Política

A Sánchez no le interesa que Puigdemont vuelva a España

¡Bomba informativa! Gonzalo Boye, el abogado de Carles Puigdemont, ha lanzado una declaración demoledora que pone en jaque al Gobierno: "A Pedro Sánchez no le interesa que el expresident vuelva a España". Esta contundente afirmación llega en un momento crucial, tras el fallo del Tribunal de Justicia de la Unión Europea (TJUE) sobre la Ley de Amnistía, que muchos esperaban que allanara el camino para el regreso de Puigdemont. Pero Boye, con su habitual estilo directo, dibuja un panorama radicalmente distinto.

Mientras la presión mediática y política arrecia para que Puigdemont pise suelo español, el abogado de Junts marca un rumbo opuesto. La recomendación de Boye a su cliente es clara: "continuar de vacaciones". Una estrategia que choca frontalmente con las expectativas de quienes, desde el propio Gobierno, parecían empujar por un retorno, incluso asumiendo riesgos.

El equipo legal de Puigdemont no ve la hora. La premisa es no asumir riesgos innecesarios. La pelota, según Boye, está en el tejado de la justicia española. El abogado recalca que el TJUE ya ha cumplido su papel, buscando "cerrar definitivamente el debate europeo sobre la amnistía" y "fijando con claridad las obligaciones de los órganos judiciales nacionales". La lectura es meridiana: la responsabilidad de desbloquear la situación recae ahora en los tribunales españoles, especialmente en el Tribunal Supremo y el Constitucional.

El riesgo político y la justicia en el punto de mira

Boye recuerda que Puigdemont ya asumió un riesgo político considerable en agosto de 2024, con su aparición en Barcelona coincidiendo con la investidura de Salvador Illa. En aquella ocasión, existía una "urgencia política concreta" que justificaba la audacia. Sin embargo, el abogado insiste en que el eventual regreso del líder independentista no es una cuestión que dependa únicamente del calendario judicial. El tablero político sigue siendo determinante, y los intereses en juego van mucho más allá de lo estrictamente legal.

La lentitud judicial, un arma de doble filo

La lentitud de la justicia es otro frente que Boye no duda en explotar. El abogado ha criticado la demora del Tribunal Constitucional, que acumula cerca de un año y medio de retraso en la resolución de recursos clave para la amnistía. Una dilación que, según Boye, tiene un coste altísimo: "El tiempo va en contra de la imagen de la Justicia". Esta demoledora frase apunta directamente a la credibilidad de las instituciones, sugiriendo que la parálisis judicial deteriora la percepción pública de un sistema que debería ser ágil y resolutivo.

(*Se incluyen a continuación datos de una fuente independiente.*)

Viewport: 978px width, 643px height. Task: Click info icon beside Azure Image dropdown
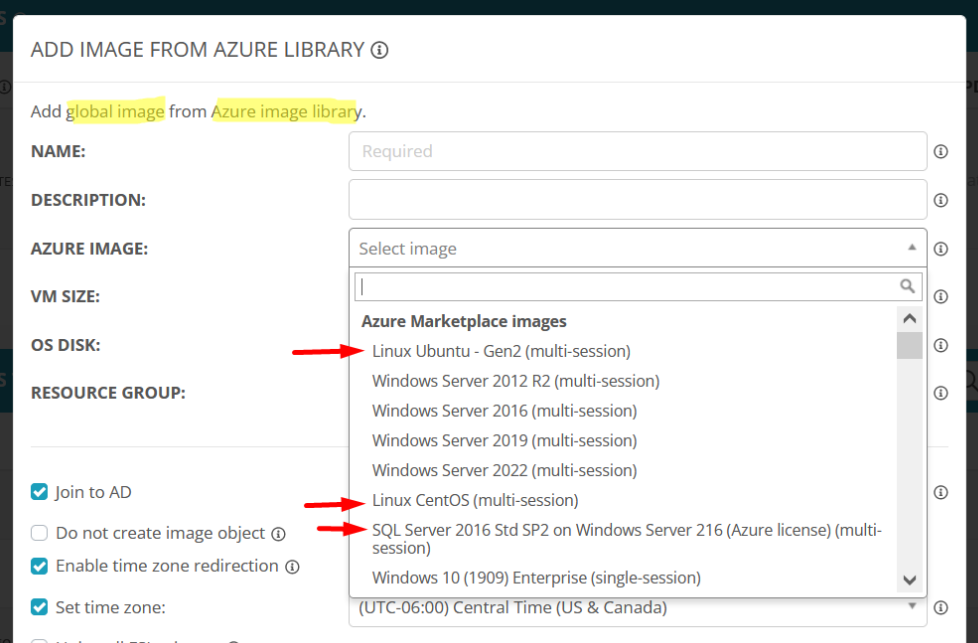940,249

La revelación de Gonzalo Boye sobre la supuesta falta de interés de Pedro Sánchez en el retorno de Puigdemont no es un detalle menor. Sugiere una compleja trama de intereses políticos que trascienden la mera aplicación de la ley. El pulso entre la política, la justicia y el independentismo radical continúa, y con él, la incertidumbre sobre el futuro de Carles Puigdemont, siempre en el centro de la tormenta.